Chissà perché allora siamo convinti di essere creature uniche? Sarà stata la Bibbia a illuderci con quella storia della somiglianza con Dio. Eppure, se c’è andata così bene, è stato proprio perché siamo stati sempre capaci di differenziarci, biologicamente e poi culturalmente. Con buona pace di quelli che vorrebbero chiudere le frontiere e separare i territori. Si perde varietà genetica quando tutti continuano a sposarsi tra gente molto simile, come succede nelle isole molto piccole o in certi villaggi montani sperduti, che infatti sono più a rischio di problemi genetici. Il meticciato invece aumenta la ricchezza dei corredi genetici degli individui. Poi, tra tutte le varianti che si generano, la selezione naturale farà propagare quelle più utili, con una rapidità proporzionale alla loro utilità. “Un esempio: qualche anno fa si è scoperta in Lituania una variante genetica, estesa al 15% della popolazione, che rende immuni all’Aids. Si ritiene che risalga a un’epidemia di peste di quattro secoli fa. Chi ha un gene che lo favorisce lascia più discendenti, e questa superdotazione immunitaria, per essersi estesa al 15% della popolazione in 400 anni, deve avere portato un vantaggio notevolissimo.
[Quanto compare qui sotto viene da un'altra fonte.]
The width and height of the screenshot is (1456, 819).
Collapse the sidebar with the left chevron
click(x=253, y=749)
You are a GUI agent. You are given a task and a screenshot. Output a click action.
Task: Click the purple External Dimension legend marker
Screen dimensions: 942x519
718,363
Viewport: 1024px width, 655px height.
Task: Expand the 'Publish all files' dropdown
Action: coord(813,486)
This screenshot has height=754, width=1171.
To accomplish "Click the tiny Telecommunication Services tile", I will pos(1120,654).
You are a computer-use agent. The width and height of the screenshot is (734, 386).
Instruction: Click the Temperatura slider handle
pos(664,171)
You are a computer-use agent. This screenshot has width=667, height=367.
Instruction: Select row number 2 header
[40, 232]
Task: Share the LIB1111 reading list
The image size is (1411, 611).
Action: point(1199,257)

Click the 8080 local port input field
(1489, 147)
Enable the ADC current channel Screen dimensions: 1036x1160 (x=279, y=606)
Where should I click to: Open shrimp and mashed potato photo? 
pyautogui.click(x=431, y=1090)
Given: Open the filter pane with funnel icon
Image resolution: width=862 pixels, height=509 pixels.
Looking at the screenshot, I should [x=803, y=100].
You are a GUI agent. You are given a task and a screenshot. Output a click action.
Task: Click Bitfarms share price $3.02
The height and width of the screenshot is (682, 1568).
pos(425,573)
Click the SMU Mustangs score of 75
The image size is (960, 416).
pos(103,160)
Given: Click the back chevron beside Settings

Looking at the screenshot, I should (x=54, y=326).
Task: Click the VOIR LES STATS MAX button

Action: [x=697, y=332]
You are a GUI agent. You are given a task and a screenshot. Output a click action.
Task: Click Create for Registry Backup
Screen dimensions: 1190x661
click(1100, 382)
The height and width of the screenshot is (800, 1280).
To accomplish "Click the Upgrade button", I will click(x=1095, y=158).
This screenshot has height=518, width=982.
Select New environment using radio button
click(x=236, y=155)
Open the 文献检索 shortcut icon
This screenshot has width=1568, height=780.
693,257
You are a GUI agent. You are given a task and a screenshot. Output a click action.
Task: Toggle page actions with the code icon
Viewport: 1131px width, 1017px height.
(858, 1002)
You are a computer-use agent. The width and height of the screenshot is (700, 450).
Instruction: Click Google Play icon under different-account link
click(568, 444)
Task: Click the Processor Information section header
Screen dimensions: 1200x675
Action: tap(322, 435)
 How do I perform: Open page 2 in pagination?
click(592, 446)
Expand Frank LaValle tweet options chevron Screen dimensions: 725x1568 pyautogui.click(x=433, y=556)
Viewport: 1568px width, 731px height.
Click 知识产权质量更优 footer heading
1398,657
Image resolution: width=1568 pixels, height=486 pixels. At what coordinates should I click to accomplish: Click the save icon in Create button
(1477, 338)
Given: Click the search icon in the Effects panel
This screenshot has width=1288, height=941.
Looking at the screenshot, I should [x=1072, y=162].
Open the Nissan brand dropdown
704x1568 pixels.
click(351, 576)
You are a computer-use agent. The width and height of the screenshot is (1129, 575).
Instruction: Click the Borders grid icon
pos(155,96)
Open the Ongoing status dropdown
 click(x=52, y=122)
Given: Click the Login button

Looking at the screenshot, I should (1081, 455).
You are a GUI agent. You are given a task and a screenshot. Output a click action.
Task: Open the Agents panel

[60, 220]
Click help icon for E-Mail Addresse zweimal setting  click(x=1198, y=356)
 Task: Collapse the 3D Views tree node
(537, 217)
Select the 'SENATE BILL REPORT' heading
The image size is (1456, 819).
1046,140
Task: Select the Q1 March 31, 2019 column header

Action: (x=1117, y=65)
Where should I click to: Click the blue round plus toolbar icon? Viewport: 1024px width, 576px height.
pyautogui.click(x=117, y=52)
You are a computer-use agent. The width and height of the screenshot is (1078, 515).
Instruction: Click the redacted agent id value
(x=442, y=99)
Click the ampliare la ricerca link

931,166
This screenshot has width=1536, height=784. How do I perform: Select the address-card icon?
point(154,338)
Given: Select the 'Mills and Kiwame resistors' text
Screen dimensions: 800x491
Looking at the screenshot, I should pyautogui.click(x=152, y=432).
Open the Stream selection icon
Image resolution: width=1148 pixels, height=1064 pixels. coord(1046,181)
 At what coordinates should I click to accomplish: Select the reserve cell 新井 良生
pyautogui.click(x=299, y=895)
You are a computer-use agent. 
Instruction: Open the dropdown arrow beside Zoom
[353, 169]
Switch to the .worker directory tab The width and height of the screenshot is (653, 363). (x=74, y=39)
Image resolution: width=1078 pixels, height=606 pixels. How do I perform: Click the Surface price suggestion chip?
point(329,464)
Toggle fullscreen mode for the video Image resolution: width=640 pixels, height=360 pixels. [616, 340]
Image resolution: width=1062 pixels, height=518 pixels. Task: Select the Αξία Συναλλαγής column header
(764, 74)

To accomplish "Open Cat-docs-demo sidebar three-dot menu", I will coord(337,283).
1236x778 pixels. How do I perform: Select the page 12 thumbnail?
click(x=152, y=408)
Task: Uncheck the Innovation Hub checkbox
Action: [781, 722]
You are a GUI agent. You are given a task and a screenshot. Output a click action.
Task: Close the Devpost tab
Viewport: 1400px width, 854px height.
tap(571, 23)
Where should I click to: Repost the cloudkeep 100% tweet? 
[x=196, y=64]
Aumentando la mescolanza genetica tra i popoli potremo avere più chance di trovare varianti utili come questa. E’ il cosiddetto vigore degli ibridi. Se si incrociano due piante o due animali di razze diverse, di solito si ottengono individui vigorosi. Ora è ormai assodato che le differenze genetiche tra gli uomini di continenti diversi sono così piccole da rendere infondato il concetto di razza”.